The Foxes had no right winning the Premier League two years ago. And yet they did
You can blame it on Trump, Brexit and the deaths of a roll-call of modern icons from Prince to Muhammad Ali. But the general verdict was that 2016 marked a grim year for the human race.
Well, I disagree. In fact, 2016 was the greatest year of my life. I become a father for one thing (predictably momentous/lifeaffirming etc). Yet even more significantly, Leicester City won the English Premier League.
Leicester itself is a fairly glum city in the Midlands. Even its Latin motto seems purposebuilt to dampen expectations – “semper eadem” translates to “always the same”. Growing up in the city’s sleepy suburbs, I was compelled to follow the local team. My dad took me to my first game when I was nine and we stood in the rain to watch the Mighty Foxes scrape a 0-0 draw with Luton Town.
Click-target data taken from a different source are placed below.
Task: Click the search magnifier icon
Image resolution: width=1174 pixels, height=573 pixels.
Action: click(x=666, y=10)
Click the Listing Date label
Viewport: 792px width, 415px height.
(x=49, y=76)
But somehow I was hooked. Over the years I followed Leicester each week as they yo-yoed between the divisions, scrapping their way between relegation dog-fights and the odd promotion push. I travelled with mates for away games at Peterborough and Brentford. I wept at Wembley after playoff final defeats (losing 4-3 to Swindon in ’93 still hurts).
During our spasmodic forays into the Premier League, my hopes were contained mainly for emotional self-preservation. At the start of that 2015-2016 season, all I wanted was to consolidate our top-flight position. After barely dodging relegation the previous year, I’d have settled for 17th place.
What happened instead was a fairy tale. Overnight Jamie Vardy, Leicester’s formerly wayward striker, was transformed into a jet-propelled goal-machine. Midfield hustler N’golo Kante won more tackles than any other player in the league. Twig-legged winger Riyad Mahrez – an unheralded £450,000 signing from the French second division – shimmered through defences to become the PFA Player of the year. Our backline of ageing journeymen was suddenly unbreakable. And Leicester won the league by 10 clear points.
To put this achievement into perspective, the odds for Kim
Kardashian becoming a future President of the United States were 2000-1. The bookies put Leicester’s chances of winning the league at 5000-1.
Not that I ever considered backing them. Each season I’ll wind up sticking $20 on Leicester as long shots to win the FA Cup (anything can happen in sudden-death competition). But the notion of winning the league existed in some lunatic realm way beyond rational thought.
Luckily, sport has zero respect for sanity - really, it’s a romantic at heart. Leicester’s crazy season taught me that you don’t always have to temper your expectations. Sometimes you just need to dream bigger.
Jamie Vardy stokes the Leicester faithful.